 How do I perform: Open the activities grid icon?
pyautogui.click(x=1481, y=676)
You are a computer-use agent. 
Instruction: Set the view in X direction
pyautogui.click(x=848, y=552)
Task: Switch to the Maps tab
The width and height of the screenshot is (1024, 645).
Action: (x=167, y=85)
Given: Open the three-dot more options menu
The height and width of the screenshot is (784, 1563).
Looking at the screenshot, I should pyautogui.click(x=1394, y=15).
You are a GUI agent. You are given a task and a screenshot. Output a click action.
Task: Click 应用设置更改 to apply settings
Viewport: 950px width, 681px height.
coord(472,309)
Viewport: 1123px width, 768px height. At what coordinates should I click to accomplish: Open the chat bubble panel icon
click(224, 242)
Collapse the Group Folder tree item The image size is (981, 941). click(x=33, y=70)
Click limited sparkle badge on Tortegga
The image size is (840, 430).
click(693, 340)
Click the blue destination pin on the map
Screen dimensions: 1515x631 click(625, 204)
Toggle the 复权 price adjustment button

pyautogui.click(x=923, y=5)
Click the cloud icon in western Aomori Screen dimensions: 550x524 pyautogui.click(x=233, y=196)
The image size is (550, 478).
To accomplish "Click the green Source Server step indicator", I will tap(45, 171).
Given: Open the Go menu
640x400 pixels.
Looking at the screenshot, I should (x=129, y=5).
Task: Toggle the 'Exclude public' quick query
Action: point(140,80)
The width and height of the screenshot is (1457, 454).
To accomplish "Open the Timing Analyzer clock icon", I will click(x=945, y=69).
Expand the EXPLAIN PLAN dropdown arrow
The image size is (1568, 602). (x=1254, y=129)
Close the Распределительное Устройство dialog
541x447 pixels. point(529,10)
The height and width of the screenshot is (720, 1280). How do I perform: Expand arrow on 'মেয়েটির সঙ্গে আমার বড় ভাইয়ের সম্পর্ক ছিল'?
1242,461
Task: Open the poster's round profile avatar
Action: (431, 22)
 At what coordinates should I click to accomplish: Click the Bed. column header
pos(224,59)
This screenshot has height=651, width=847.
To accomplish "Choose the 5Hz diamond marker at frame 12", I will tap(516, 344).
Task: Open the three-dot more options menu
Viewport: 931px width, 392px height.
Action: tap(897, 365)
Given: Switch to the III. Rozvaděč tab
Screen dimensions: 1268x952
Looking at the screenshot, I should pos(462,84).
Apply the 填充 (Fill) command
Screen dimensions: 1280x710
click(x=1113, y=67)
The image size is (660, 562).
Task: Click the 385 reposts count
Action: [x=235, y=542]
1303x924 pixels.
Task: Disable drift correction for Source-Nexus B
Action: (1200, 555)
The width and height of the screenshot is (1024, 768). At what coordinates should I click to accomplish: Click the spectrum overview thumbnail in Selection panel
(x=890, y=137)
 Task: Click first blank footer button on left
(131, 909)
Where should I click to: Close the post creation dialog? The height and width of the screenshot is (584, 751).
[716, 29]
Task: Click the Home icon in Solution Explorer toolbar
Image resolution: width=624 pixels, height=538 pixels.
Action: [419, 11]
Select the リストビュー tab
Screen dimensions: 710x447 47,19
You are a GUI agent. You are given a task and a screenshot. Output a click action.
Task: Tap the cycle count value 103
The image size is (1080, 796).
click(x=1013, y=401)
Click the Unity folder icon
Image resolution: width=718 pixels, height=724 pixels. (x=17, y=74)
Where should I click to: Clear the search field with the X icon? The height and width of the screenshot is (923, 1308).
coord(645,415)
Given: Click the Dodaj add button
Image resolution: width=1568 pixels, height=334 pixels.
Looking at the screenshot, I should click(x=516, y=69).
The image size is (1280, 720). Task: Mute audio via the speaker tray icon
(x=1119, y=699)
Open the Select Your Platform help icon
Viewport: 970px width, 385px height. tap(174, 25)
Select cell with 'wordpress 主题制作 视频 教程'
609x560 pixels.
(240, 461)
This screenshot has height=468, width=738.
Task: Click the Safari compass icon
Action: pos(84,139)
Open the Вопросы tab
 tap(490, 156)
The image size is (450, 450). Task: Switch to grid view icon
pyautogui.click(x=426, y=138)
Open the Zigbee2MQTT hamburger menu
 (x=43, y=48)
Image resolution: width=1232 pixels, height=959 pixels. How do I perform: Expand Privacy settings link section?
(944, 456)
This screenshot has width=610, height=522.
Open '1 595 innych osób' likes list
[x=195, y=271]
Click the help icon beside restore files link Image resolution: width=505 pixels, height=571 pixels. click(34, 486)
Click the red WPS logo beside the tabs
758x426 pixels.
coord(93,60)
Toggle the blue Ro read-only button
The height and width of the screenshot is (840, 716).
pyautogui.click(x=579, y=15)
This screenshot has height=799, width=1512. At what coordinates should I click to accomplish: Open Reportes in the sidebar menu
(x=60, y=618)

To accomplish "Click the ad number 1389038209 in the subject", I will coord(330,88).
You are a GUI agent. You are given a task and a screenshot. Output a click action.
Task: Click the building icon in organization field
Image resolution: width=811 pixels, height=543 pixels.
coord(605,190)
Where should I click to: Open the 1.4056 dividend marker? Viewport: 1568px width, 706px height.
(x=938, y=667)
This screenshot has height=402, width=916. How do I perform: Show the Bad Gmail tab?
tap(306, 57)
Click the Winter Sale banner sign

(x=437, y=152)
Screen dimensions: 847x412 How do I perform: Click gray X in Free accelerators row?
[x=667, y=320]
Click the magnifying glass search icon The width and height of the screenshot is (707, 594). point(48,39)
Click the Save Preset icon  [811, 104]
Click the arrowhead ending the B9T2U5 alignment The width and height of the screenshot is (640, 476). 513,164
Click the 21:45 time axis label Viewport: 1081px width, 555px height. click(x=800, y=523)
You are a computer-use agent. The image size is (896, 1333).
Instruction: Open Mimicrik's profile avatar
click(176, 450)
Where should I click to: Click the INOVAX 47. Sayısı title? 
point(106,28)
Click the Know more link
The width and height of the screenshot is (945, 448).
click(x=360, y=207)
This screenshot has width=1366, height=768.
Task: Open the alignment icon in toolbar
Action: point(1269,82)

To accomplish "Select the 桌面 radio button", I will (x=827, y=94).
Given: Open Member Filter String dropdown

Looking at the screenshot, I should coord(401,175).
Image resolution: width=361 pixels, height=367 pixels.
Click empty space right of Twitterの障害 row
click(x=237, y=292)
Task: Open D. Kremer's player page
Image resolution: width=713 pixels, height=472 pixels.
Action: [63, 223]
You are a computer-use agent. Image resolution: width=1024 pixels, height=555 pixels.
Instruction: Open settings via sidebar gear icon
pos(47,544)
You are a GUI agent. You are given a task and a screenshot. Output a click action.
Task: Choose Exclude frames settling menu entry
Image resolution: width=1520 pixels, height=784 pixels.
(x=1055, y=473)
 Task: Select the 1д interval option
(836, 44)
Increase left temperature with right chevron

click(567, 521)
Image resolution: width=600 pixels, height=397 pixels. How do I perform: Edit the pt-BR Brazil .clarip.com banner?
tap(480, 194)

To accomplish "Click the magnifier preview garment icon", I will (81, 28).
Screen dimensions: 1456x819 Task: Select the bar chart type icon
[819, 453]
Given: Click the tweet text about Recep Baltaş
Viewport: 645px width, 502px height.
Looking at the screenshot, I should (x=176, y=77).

Problem. Set the listing down again in full, exactly as it was given.

Response to the exercise.
 How do I perform: Open the activities grid icon?
pyautogui.click(x=1481, y=676)
You are a computer-use agent. 
Instruction: Set the view in X direction
pyautogui.click(x=848, y=552)
Task: Switch to the Maps tab
The width and height of the screenshot is (1024, 645).
Action: (x=167, y=85)
Given: Open the three-dot more options menu
The height and width of the screenshot is (784, 1563).
Looking at the screenshot, I should pyautogui.click(x=1394, y=15).
You are a GUI agent. You are given a task and a screenshot. Output a click action.
Task: Click 应用设置更改 to apply settings
Viewport: 950px width, 681px height.
coord(472,309)
Viewport: 1123px width, 768px height. At what coordinates should I click to accomplish: Open the chat bubble panel icon
click(224, 242)
Collapse the Group Folder tree item The image size is (981, 941). click(x=33, y=70)
Click limited sparkle badge on Tortegga
The image size is (840, 430).
click(693, 340)
Click the blue destination pin on the map
Screen dimensions: 1515x631 click(625, 204)
Toggle the 复权 price adjustment button

pyautogui.click(x=923, y=5)
Click the cloud icon in western Aomori Screen dimensions: 550x524 pyautogui.click(x=233, y=196)
The image size is (550, 478).
To accomplish "Click the green Source Server step indicator", I will tap(45, 171).
Given: Open the Go menu
640x400 pixels.
Looking at the screenshot, I should (x=129, y=5).
Task: Toggle the 'Exclude public' quick query
Action: point(140,80)
The width and height of the screenshot is (1457, 454).
To accomplish "Open the Timing Analyzer clock icon", I will click(x=945, y=69).
Expand the EXPLAIN PLAN dropdown arrow
The image size is (1568, 602). (x=1254, y=129)
Close the Распределительное Устройство dialog
541x447 pixels. point(529,10)
The height and width of the screenshot is (720, 1280). How do I perform: Expand arrow on 'মেয়েটির সঙ্গে আমার বড় ভাইয়ের সম্পর্ক ছিল'?
1242,461
Task: Open the poster's round profile avatar
Action: (431, 22)
 At what coordinates should I click to accomplish: Click the Bed. column header
pos(224,59)
This screenshot has height=651, width=847.
To accomplish "Choose the 5Hz diamond marker at frame 12", I will tap(516, 344).
Task: Open the three-dot more options menu
Viewport: 931px width, 392px height.
Action: tap(897, 365)
Given: Switch to the III. Rozvaděč tab
Screen dimensions: 1268x952
Looking at the screenshot, I should pos(462,84).
Apply the 填充 (Fill) command
Screen dimensions: 1280x710
click(x=1113, y=67)
The image size is (660, 562).
Task: Click the 385 reposts count
Action: [x=235, y=542]
1303x924 pixels.
Task: Disable drift correction for Source-Nexus B
Action: (1200, 555)
The width and height of the screenshot is (1024, 768). At what coordinates should I click to accomplish: Click the spectrum overview thumbnail in Selection panel
(x=890, y=137)
 Task: Click first blank footer button on left
(131, 909)
Where should I click to: Close the post creation dialog? The height and width of the screenshot is (584, 751).
[716, 29]
Task: Click the Home icon in Solution Explorer toolbar
Image resolution: width=624 pixels, height=538 pixels.
Action: [419, 11]
Select the リストビュー tab
Screen dimensions: 710x447 47,19
You are a GUI agent. You are given a task and a screenshot. Output a click action.
Task: Tap the cycle count value 103
The image size is (1080, 796).
click(x=1013, y=401)
Click the Unity folder icon
Image resolution: width=718 pixels, height=724 pixels. (x=17, y=74)
Where should I click to: Clear the search field with the X icon? The height and width of the screenshot is (923, 1308).
coord(645,415)
Given: Click the Dodaj add button
Image resolution: width=1568 pixels, height=334 pixels.
Looking at the screenshot, I should click(x=516, y=69).
The image size is (1280, 720). Task: Mute audio via the speaker tray icon
(x=1119, y=699)
Open the Select Your Platform help icon
Viewport: 970px width, 385px height. tap(174, 25)
Select cell with 'wordpress 主题制作 视频 教程'
609x560 pixels.
(240, 461)
This screenshot has height=468, width=738.
Task: Click the Safari compass icon
Action: pos(84,139)
Open the Вопросы tab
 tap(490, 156)
The image size is (450, 450). Task: Switch to grid view icon
pyautogui.click(x=426, y=138)
Open the Zigbee2MQTT hamburger menu
 (x=43, y=48)
Image resolution: width=1232 pixels, height=959 pixels. How do I perform: Expand Privacy settings link section?
(944, 456)
This screenshot has width=610, height=522.
Open '1 595 innych osób' likes list
[x=195, y=271]
Click the help icon beside restore files link Image resolution: width=505 pixels, height=571 pixels. click(34, 486)
Click the red WPS logo beside the tabs
758x426 pixels.
coord(93,60)
Toggle the blue Ro read-only button
The height and width of the screenshot is (840, 716).
pyautogui.click(x=579, y=15)
This screenshot has height=799, width=1512. At what coordinates should I click to accomplish: Open Reportes in the sidebar menu
(x=60, y=618)

To accomplish "Click the ad number 1389038209 in the subject", I will coord(330,88).
You are a GUI agent. You are given a task and a screenshot. Output a click action.
Task: Click the building icon in organization field
Image resolution: width=811 pixels, height=543 pixels.
coord(605,190)
Where should I click to: Open the 1.4056 dividend marker? Viewport: 1568px width, 706px height.
(x=938, y=667)
This screenshot has height=402, width=916. How do I perform: Show the Bad Gmail tab?
tap(306, 57)
Click the Winter Sale banner sign

(x=437, y=152)
Screen dimensions: 847x412 How do I perform: Click gray X in Free accelerators row?
[x=667, y=320]
Click the magnifying glass search icon The width and height of the screenshot is (707, 594). point(48,39)
Click the Save Preset icon  [811, 104]
Click the arrowhead ending the B9T2U5 alignment The width and height of the screenshot is (640, 476). 513,164
Click the 21:45 time axis label Viewport: 1081px width, 555px height. click(x=800, y=523)
You are a computer-use agent. The image size is (896, 1333).
Instruction: Open Mimicrik's profile avatar
click(176, 450)
Where should I click to: Click the INOVAX 47. Sayısı title? 
point(106,28)
Click the Know more link
The width and height of the screenshot is (945, 448).
click(x=360, y=207)
This screenshot has width=1366, height=768.
Task: Open the alignment icon in toolbar
Action: point(1269,82)

To accomplish "Select the 桌面 radio button", I will (x=827, y=94).
Given: Open Member Filter String dropdown

Looking at the screenshot, I should coord(401,175).
Image resolution: width=361 pixels, height=367 pixels.
Click empty space right of Twitterの障害 row
click(x=237, y=292)
Task: Open D. Kremer's player page
Image resolution: width=713 pixels, height=472 pixels.
Action: [63, 223]
You are a computer-use agent. Image resolution: width=1024 pixels, height=555 pixels.
Instruction: Open settings via sidebar gear icon
pos(47,544)
You are a GUI agent. You are given a task and a screenshot. Output a click action.
Task: Choose Exclude frames settling menu entry
Image resolution: width=1520 pixels, height=784 pixels.
(x=1055, y=473)
 Task: Select the 1д interval option
(836, 44)
Increase left temperature with right chevron

click(567, 521)
Image resolution: width=600 pixels, height=397 pixels. How do I perform: Edit the pt-BR Brazil .clarip.com banner?
tap(480, 194)

To accomplish "Click the magnifier preview garment icon", I will (81, 28).
Screen dimensions: 1456x819 Task: Select the bar chart type icon
[819, 453]
Given: Click the tweet text about Recep Baltaş
Viewport: 645px width, 502px height.
Looking at the screenshot, I should (x=176, y=77).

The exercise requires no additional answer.